◆ Описание задачи:
Пожалуйста, ответьте по документу: какой орден Довженко предложил Хрущеву в 1943 году?

◆ Документ:
• • • • •

Донбасский декамерон - Олег Витальевич Измайлов
В 1943 году Довженко поставил «Битву за нашу Советскую Украину» – картину, которая только по внешним признакам являлась документальным фильмом, а на самом деле была хотя и несколько эклектичным, но довольно живым, необычным для советского кино, несущегося в шорах пропаганды, произведением. В нем были и интервью, и хорошая музыка, и грамотный сюжет, и даже немецкая кинохроника. Картину хвалили, ставили в пример.
В том же году Довженко предложил Хрущеву идею ордена Богдана Хмельницкого за полководческие таланты. «Хрущев согласился с этой моей идеей с удовольствием», – не без тщеславия записал Александр Петрович в дневнике.
А потом вдруг появилась «Украина в огне», которая еще на уровне сценария подверглась беспощадной критике. По телефону Хрущев отчитал Довженко за «беспринципное и вредное» произведение – и этого хватило, чтобы режиссер немедленно впал в отчаяние.
«Грустно и тоскливо мне недаром, – писал Довженко в дневнике. – Сегодня я наконец поговорил по телефону с Хрущевым, который приехал из Киева в Харьков. Было довольно плохо слышно, и я не все разобрал как следует. Но то, что я услышал, и тот тон, полный возмущения и гнева, которым со мной разговаривали, и те обвинения, которые мне были предъявлены Н.С., окончательно расстроили и прибили меня.

• • • • •

◆ Записи о расположении объектов:
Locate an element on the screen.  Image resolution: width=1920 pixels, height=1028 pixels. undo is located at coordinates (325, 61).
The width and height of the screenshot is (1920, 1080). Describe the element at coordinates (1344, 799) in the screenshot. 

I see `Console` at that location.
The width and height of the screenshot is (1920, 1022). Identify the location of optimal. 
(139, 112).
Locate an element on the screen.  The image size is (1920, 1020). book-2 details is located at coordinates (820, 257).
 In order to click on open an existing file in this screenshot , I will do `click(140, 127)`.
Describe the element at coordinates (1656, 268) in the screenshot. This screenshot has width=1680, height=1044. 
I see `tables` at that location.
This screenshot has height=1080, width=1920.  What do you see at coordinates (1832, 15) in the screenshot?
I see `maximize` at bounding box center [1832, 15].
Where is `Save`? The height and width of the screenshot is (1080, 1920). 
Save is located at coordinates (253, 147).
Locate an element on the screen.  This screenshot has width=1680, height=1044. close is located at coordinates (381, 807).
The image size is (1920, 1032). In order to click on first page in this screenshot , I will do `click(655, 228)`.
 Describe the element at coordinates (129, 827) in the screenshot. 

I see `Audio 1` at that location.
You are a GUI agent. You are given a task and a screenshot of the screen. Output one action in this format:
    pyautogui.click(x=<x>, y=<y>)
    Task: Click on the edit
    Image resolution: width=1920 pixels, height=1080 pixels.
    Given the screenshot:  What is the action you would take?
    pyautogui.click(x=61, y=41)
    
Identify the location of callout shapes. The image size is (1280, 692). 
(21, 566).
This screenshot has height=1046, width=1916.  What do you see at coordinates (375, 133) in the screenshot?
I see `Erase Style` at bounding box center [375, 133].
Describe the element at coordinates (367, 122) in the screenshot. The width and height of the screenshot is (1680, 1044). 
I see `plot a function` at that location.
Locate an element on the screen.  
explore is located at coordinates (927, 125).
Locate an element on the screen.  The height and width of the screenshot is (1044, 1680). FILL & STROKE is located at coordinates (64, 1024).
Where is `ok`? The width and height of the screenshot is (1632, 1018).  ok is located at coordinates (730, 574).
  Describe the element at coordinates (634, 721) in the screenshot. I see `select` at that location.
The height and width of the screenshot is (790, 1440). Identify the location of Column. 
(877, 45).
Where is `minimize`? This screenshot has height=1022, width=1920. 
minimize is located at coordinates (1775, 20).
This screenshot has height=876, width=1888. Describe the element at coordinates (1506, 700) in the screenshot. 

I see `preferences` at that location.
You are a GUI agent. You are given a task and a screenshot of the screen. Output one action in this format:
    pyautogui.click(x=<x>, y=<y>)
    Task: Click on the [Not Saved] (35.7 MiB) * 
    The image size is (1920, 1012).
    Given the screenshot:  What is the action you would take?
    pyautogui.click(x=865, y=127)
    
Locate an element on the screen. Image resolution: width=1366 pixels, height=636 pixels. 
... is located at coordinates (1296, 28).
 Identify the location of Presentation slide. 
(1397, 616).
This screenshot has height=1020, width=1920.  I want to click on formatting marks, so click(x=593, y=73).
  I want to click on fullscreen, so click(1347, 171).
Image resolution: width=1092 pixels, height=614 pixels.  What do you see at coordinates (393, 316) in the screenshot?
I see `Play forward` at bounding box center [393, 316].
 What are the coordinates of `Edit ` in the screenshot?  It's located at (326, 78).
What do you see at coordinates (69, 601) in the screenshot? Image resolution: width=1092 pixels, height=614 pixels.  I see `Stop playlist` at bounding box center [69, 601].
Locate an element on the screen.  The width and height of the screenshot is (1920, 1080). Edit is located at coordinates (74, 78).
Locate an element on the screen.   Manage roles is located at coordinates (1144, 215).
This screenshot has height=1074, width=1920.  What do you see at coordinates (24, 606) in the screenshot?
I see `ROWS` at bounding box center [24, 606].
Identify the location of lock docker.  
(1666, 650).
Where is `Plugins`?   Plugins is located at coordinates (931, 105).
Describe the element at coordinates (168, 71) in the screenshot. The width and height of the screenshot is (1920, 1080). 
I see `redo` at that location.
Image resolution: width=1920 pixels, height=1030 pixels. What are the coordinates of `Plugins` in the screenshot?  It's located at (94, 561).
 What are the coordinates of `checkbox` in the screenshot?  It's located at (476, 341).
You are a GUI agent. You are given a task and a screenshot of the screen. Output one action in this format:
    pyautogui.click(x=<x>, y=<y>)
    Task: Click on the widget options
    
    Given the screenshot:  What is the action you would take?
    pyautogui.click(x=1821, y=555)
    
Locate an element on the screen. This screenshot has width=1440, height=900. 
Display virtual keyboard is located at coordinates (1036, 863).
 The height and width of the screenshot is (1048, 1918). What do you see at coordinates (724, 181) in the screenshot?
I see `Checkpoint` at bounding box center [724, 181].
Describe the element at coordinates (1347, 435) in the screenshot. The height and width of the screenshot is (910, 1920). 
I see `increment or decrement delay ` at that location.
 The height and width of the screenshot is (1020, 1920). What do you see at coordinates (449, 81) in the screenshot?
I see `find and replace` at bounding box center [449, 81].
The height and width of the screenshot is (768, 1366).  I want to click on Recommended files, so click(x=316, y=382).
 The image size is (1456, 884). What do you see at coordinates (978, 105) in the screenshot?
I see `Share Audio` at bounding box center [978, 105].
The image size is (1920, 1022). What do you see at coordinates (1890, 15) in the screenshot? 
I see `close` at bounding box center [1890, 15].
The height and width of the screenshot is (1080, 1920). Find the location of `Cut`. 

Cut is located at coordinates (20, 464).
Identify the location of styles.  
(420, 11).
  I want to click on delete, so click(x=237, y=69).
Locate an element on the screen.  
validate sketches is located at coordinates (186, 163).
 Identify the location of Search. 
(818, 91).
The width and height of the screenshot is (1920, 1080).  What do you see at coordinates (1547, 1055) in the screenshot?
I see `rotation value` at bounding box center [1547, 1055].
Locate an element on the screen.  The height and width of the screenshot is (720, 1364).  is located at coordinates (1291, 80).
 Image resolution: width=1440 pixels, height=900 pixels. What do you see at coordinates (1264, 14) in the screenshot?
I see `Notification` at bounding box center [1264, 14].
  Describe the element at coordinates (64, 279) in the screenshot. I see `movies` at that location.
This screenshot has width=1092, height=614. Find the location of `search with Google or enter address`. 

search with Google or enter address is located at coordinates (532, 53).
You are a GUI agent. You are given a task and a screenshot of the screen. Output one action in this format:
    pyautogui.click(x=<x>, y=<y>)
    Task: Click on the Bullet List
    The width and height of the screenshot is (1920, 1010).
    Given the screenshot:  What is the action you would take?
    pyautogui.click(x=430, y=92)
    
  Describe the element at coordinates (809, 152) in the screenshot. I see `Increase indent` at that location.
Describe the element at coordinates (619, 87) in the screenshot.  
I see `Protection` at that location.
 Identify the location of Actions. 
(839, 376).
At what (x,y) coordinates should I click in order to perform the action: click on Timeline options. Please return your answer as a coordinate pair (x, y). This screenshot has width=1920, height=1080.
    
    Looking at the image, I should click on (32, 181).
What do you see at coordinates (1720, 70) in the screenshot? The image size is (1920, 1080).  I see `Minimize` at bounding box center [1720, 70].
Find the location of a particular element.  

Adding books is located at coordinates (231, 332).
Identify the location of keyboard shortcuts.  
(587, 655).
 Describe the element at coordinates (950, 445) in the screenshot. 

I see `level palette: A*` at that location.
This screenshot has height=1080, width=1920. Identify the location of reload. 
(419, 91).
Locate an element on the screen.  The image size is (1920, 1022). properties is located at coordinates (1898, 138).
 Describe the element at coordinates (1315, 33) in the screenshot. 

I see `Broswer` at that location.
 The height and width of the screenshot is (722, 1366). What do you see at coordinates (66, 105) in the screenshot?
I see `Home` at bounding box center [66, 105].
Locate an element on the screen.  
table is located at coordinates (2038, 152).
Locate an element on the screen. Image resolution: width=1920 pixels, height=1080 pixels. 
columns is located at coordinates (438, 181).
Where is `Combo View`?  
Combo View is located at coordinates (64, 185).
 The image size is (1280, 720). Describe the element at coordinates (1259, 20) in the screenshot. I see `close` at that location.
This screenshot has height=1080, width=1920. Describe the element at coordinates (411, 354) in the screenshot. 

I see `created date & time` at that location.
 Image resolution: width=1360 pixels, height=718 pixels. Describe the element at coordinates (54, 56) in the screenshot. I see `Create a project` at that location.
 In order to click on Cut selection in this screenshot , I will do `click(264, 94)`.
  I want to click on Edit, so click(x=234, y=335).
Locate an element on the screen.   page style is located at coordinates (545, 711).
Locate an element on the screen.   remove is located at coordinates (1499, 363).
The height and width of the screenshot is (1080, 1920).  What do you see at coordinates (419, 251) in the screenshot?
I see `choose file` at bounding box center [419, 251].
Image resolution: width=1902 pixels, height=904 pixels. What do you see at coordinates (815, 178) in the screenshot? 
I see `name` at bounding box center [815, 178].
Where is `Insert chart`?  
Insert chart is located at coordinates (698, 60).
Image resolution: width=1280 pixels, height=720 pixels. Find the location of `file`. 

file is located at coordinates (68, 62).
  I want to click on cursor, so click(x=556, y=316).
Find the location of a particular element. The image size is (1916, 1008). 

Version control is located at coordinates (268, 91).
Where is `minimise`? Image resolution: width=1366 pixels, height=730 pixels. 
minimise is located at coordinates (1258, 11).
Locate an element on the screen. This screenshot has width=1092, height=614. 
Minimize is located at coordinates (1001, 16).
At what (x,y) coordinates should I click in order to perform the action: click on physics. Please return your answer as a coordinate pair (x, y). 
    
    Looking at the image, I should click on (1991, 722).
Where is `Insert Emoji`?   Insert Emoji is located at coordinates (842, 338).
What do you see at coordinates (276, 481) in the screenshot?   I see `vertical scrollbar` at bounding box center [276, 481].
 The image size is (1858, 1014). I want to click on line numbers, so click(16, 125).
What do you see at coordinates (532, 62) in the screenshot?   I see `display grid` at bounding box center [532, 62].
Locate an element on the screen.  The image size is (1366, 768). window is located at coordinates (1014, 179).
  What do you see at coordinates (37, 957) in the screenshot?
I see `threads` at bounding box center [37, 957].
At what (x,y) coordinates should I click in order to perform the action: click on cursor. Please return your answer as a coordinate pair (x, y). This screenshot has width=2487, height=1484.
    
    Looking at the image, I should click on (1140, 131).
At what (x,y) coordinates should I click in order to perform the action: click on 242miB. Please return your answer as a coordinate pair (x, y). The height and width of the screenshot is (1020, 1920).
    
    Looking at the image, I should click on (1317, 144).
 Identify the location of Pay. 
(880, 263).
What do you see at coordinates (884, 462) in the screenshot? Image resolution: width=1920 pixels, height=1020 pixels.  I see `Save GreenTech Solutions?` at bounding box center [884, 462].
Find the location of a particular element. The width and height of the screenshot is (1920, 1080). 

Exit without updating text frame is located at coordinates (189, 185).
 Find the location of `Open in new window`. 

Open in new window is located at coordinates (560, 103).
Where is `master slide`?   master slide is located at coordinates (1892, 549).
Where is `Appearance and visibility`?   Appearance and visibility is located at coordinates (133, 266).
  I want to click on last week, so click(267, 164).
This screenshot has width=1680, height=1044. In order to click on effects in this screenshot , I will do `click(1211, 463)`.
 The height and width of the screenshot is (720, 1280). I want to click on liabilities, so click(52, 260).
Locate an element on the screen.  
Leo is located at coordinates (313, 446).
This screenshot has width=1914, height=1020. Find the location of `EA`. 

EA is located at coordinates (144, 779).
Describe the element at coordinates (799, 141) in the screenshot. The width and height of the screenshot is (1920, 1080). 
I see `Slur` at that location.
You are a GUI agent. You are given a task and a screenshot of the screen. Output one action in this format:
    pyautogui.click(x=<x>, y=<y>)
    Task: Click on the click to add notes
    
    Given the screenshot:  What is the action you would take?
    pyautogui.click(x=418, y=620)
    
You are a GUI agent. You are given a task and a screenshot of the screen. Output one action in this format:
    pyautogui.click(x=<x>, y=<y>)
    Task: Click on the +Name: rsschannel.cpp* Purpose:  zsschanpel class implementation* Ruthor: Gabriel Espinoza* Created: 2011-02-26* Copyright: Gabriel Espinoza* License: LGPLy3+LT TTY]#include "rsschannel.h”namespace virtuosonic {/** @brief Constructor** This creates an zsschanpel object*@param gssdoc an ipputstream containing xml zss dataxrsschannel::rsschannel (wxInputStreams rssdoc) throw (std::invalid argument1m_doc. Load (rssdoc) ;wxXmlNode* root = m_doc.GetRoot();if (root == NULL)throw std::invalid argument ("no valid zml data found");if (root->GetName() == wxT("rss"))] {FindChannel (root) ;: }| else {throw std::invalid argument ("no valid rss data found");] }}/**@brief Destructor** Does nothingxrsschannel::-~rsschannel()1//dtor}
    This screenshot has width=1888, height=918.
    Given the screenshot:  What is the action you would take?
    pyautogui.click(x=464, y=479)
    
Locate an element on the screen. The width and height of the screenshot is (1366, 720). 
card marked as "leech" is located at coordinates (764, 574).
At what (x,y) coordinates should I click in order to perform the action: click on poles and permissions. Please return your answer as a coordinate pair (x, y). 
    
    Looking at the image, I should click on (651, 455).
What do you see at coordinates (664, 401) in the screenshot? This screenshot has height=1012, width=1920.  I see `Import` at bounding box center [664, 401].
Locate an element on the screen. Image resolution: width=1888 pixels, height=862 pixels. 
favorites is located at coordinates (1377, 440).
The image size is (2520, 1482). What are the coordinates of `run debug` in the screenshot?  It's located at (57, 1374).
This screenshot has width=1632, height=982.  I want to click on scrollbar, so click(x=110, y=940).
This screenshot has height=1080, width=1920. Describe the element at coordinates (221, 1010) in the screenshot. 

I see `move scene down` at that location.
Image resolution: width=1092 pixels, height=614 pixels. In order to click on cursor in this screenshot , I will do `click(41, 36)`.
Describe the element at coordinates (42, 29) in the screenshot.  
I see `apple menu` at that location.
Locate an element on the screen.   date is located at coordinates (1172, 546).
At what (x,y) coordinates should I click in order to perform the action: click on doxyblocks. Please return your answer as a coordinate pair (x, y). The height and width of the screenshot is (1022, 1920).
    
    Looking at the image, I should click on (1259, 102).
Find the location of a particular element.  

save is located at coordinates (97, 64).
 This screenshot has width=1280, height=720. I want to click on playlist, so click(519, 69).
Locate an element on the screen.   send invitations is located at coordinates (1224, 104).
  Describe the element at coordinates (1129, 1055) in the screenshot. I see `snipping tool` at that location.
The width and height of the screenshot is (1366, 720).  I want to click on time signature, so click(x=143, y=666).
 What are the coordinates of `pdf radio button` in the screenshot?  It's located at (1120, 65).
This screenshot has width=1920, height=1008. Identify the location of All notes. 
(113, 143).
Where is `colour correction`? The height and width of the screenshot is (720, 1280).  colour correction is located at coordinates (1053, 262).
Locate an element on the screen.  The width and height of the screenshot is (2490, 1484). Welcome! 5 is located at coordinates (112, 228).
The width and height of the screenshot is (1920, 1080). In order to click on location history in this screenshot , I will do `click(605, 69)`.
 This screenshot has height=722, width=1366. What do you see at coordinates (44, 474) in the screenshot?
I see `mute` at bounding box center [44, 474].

• • • • •

◆ Ответ:
Орден Богдана Хмельницкого за полководческие таланты.